Грубые валики, сеть переплетающихся извилин, там и сям изрешеченная множеством мелких круглых ямок, окружает их.

Кто-то огромный, имевший передние лапы втрое меньшие, чем задние, ходил во время дождя по влажному истрескавшемуся глинистому прибрежному песку миллионы лет назад. Никто никогда не видел остатков этого существа с ногами в виде человеческой руки. Его назвали рукозверем, по-гречески — хиротерием.

Но мы, читатель, располагаем в этой книге «машиной времени», неведомой геологам. Сами геологи, научившиеся искать, разбирать и сверять силой человеческого труда и разума стертые письмена Земли, подарили ее нам. И, пользуясь нашим правом, мы отправимся в мир дождей и солнца, в мир умолкнувшего прибоя и окаменевшего песка, в мир, сиявший и грохотавший вокруг хиротерия.

* * *

Он висел на выступе скалы, уцепившись за нее когтями подогнутых задних ног и шестью острыми крючками, выраставшими на сгибах передних конечностей, как бы на локтях. Но это не были локти, а концы пальцев, по три с каждой стороны. Четвертый, состоявший из ряда длинных и гибких косточек, поддерживал кожистый чехол, прираставший другой стороной к бокам и к верхней части задних конечностей. Он висел, как бы прикрытый складчатой черной простыней.

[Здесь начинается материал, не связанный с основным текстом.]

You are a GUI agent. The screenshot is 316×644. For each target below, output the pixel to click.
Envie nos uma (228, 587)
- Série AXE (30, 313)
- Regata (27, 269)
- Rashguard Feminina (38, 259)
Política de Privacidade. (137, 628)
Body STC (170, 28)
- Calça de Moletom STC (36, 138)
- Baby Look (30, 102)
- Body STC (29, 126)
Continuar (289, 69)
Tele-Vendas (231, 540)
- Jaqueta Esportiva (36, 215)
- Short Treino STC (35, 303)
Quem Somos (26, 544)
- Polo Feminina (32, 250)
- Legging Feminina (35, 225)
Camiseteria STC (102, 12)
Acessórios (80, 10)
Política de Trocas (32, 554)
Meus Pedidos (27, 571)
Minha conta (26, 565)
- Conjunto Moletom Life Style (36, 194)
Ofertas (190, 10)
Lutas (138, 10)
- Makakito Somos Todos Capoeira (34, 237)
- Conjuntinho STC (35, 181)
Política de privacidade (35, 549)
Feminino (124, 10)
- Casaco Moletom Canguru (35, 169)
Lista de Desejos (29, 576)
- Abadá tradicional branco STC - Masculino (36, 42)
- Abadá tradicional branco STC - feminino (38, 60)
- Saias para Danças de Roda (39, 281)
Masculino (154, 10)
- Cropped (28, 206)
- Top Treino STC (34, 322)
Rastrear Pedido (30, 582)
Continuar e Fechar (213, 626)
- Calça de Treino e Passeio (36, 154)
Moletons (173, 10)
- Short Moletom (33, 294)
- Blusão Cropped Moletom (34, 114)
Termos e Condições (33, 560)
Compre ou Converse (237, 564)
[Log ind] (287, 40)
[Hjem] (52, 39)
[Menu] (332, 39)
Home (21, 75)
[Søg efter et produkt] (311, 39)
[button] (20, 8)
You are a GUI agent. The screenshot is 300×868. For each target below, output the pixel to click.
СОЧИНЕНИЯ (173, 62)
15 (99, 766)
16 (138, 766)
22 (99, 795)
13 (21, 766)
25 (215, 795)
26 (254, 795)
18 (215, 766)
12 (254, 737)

У него была голая кожа, морщившаяся в складки, и тонкий хвост о кисточкой на конце.

Ночь он проводил в оцепенении. Сейчас он вращал головой, под прямым утлом сидевшей на шее, с костяными кольцами вокруг глаз и длинным острым клювом, усаженным зубами.

Так вися, он немного походил на летучую мышь огромных размеров. В нем было сходство также со старухой-волшебницей, надвинувшей капюшон, как ее рисуют в сказках. А еще больше он напоминал драконов, изображенных на китайских вазах.

Отсюда, с открытого и высокого места, окрестность простиралась, как на ладони. Но его круглый рыбий глаз, различавший предметы далеко и остро, не видел ее. Голод, сосущий, смутной тяжестью пронизывающий вое его несогревшееся еще тело, побуждал отыскивать добычу. Но только движущееся задевало его крошенный мозг; неподвижная вещь становилась неразличимой.

И он заметил движение. В километре по прямой, отчетливая в прозрачности утреннего воздуха, колонна взвилась выше пышного оперения пальм. Она шевелилась, покачиваясь; это был живой стройный ствол с чуть приметным утолщением на конце. Она исчезла мгновенно, рухнув. И сноп брызг поднялся на ее месте, и затем пронзительный высокий звук прокатился по зеленой и желтой долине, усеянной рощами пальм, древовидных папоротников и деревьев, похожих на сосну.